Judiciário concede guarda de bebê Yanomami a casal do garimpo

Judiciário guarda garimpo yanomami

Por Rubens Valente, Agência Pública

O Judiciário brasileiro concedeu a guarda de um bebê Yanomami a um casal que trabalha com garimpo. O bebê, cujo nome fictício é Ôxe Yanomami, nasceu no primeiro trimestre de 2021 em uma aldeia na região do rio Parima, no coração da floresta amazônica da Terra Indígena Yanomami, em Roraima.

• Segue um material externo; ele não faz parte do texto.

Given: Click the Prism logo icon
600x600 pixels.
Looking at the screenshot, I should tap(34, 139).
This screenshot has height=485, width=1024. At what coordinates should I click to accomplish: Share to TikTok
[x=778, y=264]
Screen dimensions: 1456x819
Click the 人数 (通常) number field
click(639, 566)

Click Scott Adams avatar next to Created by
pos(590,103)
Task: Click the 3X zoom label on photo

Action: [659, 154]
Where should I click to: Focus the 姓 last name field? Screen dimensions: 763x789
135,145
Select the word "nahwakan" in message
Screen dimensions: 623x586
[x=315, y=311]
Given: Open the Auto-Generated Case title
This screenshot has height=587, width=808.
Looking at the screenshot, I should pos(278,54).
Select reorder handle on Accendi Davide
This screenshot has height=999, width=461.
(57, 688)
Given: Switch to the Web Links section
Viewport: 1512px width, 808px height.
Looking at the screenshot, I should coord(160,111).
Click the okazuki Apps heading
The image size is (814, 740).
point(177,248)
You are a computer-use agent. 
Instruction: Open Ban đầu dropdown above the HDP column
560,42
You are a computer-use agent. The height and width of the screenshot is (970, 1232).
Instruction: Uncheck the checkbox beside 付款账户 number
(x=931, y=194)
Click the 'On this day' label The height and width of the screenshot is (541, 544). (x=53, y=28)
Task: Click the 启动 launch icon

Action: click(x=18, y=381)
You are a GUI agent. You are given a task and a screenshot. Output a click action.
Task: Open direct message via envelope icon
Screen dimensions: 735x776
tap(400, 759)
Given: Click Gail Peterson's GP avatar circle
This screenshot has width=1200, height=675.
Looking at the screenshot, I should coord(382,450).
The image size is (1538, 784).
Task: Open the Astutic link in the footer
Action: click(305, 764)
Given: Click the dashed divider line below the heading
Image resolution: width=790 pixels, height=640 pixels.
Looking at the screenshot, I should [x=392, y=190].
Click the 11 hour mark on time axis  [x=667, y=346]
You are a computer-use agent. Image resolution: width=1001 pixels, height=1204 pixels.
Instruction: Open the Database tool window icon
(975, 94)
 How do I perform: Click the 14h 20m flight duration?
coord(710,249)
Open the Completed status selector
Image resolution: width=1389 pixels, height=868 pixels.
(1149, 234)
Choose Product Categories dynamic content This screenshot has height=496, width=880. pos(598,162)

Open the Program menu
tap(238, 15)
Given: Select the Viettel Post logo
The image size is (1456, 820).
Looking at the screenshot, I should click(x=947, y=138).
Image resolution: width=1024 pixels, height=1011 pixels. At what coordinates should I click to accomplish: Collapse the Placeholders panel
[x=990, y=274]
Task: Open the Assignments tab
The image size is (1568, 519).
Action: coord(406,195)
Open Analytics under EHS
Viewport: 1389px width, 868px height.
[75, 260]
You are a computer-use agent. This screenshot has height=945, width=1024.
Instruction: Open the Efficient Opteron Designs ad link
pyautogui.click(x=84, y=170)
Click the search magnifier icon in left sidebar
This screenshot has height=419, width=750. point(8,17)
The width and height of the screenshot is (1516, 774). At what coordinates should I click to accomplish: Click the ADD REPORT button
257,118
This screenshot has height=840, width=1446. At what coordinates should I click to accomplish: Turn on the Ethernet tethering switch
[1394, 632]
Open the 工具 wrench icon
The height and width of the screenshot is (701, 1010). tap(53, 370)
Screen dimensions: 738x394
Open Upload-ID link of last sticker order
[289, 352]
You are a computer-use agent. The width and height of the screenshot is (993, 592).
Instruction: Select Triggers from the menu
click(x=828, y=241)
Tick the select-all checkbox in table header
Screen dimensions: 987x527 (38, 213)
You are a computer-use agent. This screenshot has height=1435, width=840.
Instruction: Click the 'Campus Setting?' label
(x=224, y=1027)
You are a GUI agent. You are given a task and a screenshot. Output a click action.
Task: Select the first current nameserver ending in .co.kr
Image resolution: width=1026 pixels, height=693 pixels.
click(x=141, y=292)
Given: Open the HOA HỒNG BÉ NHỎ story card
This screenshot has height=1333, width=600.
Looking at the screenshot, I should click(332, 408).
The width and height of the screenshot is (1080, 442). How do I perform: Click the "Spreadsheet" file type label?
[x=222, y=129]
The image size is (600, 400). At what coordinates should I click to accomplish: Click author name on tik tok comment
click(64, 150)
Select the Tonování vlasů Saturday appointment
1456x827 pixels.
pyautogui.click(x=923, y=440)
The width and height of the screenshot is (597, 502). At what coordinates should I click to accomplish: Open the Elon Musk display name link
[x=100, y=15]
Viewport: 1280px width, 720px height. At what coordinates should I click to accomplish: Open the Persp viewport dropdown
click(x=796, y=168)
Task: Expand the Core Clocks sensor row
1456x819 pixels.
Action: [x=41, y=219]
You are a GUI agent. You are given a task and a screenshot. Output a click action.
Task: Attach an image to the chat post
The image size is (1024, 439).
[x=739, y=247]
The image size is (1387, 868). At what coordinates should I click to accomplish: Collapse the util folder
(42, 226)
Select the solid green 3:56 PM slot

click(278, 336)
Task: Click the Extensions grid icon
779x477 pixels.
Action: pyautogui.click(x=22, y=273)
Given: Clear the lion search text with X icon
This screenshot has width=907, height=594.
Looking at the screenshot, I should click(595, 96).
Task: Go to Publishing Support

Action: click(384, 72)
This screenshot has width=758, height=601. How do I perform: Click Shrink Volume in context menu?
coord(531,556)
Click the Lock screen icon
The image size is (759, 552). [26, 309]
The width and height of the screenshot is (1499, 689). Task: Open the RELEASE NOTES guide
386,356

Com apenas oito dias de vida, Ôxe foi retirado dos braços de sua mãe e entregue a uma “dona de barraco de garimpeiro”. Essa mulher, por meio de um helicóptero contratado por R$ 13 mil por um grupo de garimpeiros, transferiu o bebê para uma família evangélica não indígena em uma cidade de Roraima. A criança foi então entregue a uma trabalhadora da radiofonia do sistema de garimpo, que opera ilegalmente dentro do território Yanomami. O companheiro dessa mulher foi posteriormente identificado como alguém que “trabalha com mineração [garimpo]”.

Durante um ano e meio, Ôxe foi criado anonimamente na cidade, sem o conhecimento das autoridades. Somente em agosto de 2022, a mulher revelou que estava criando o bebê indígena e solicitou a guarda provisória. O Judiciário entendeu que a ocultação do bebê não deveria impedir a concessão da guarda, que foi inicialmente provisória e posteriormente tornou-se definitiva em dezembro de 2023. O Ministério Público Estadual de Roraima apoiou essa decisão.

Entidades alertam que a adoção de crianças indígenas por famílias não indígenas deve seguir o Estatuto da Criança e do Adolescente (ECA), que estabelece que a nova “colocação familiar ocorra prioritariamente no seio de sua comunidade junto a membros da mesma etnia”. A história de Ôxe, cujo nome significa “criança pequena” na língua Yanomami, reflete uma realidade preocupante: a adoção de crianças Yanomami autorizada pelo Judiciário para famílias não indígenas, incluindo pessoas ligadas ao garimpo.

Segundo dados reunidos pela Vara de Infância e Juventude em um relatório produzido em março de 2023, 18 crianças indígenas haviam sido adotadas em Roraima desde janeiro de 2018. Dessas, 15 eram Yanomami. Infelizmente, apenas duas dessas adoções ocorreram dentro da própria comunidade, com indígenas adotando as crianças. As demais foram adotadas por não-indígenas. Além desses casos, em março de 2023, havia outros cinco processos de adoção de indígenas em tramitação no Judiciário de Roraima, dois dos quais envolviam crianças Yanomami. Todos esses processos tramitam sob sigilo de justiça, dificultando uma análise jornalística detalhada sobre os detalhes de cada adoção.

Essa situação levanta preocupações sobre a proteção dos direitos das crianças indígenas e a necessidade de garantir que as decisões judiciais considerem o melhor interesse da criança, bem como a preservação de sua identidade cultural e étnica. A sociedade precisa debater e encontrar soluções para evitar que crianças Yanomami sejam afastadas de suas comunidades e culturas, especialmente quando ligadas a atividades como o garimpo, que frequentemente impactam negativamente os territórios indígenas.

A história de Ôxe foi apurada pela Agência Pública junto a inúmeras fontes ao longo dos últimos meses.